Requirement ::
From the first line through the one containing "2023行事曆 (112年行事曆) (109, 2245)", restate the listing word for word, and give no other lines.

Records shown ::
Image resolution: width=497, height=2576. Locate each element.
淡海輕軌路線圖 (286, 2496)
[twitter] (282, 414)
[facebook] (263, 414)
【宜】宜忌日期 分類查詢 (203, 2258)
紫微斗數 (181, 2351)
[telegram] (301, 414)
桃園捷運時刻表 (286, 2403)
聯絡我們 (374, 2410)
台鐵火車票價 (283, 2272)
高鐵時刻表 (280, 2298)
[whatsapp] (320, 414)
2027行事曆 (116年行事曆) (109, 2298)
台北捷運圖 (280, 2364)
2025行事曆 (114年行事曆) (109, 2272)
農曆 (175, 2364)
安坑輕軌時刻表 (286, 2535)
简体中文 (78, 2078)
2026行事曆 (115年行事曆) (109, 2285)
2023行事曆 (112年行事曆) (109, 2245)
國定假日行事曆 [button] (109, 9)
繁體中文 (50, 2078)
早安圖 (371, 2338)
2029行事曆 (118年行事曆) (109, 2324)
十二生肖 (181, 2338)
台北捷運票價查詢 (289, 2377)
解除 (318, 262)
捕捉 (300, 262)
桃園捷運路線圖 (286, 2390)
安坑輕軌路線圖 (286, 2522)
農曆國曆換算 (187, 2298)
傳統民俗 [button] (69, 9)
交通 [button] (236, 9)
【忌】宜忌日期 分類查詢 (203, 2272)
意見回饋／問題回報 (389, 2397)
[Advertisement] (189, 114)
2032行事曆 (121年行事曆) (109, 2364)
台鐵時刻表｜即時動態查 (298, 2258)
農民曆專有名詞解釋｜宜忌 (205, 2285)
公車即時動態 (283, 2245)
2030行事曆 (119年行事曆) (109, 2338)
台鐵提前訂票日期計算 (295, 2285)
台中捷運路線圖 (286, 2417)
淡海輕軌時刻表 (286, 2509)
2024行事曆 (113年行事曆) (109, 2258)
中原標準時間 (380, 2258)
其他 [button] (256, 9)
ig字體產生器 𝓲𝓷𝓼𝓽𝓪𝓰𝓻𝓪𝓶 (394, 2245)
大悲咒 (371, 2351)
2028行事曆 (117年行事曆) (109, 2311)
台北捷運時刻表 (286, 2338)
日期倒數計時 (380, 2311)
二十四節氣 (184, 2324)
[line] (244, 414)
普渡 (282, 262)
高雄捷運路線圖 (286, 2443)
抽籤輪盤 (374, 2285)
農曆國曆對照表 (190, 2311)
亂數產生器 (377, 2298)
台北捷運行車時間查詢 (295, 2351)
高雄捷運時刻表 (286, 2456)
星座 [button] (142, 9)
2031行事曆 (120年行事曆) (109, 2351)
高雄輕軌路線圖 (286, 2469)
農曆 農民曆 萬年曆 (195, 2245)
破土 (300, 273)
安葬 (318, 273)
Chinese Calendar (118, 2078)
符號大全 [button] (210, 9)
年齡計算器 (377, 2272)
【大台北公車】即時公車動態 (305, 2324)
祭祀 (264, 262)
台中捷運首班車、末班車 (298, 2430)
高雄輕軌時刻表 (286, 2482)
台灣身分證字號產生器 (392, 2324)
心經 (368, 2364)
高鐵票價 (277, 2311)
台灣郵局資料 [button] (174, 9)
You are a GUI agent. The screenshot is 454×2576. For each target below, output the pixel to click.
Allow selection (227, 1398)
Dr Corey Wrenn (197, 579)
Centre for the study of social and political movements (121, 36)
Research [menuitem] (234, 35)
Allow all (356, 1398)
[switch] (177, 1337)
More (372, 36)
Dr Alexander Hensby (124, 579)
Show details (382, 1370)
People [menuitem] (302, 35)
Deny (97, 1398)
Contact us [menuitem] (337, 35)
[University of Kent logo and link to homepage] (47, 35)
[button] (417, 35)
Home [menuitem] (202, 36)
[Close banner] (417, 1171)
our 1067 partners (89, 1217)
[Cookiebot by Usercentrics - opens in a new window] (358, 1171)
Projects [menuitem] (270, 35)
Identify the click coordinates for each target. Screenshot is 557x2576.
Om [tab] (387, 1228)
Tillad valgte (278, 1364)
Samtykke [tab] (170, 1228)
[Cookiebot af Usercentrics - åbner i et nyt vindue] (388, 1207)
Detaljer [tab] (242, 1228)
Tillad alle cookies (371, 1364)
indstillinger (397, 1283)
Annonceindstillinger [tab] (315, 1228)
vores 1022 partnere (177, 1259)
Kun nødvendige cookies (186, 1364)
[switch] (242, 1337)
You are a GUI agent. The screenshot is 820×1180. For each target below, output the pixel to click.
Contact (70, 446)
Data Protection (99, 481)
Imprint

Task solution ::
Image resolution: width=497, height=2576. Locate each element.
淡海輕軌路線圖 (286, 2496)
[twitter] (282, 414)
[facebook] (263, 414)
【宜】宜忌日期 分類查詢 (203, 2258)
紫微斗數 (181, 2351)
[telegram] (301, 414)
桃園捷運時刻表 (286, 2403)
聯絡我們 (374, 2410)
台鐵火車票價 (283, 2272)
高鐵時刻表 (280, 2298)
[whatsapp] (320, 414)
2027行事曆 (116年行事曆) (109, 2298)
台北捷運圖 (280, 2364)
2025行事曆 (114年行事曆) (109, 2272)
農曆 (175, 2364)
安坑輕軌時刻表 (286, 2535)
简体中文 (78, 2078)
2026行事曆 (115年行事曆) (109, 2285)
2023行事曆 (112年行事曆) (109, 2245)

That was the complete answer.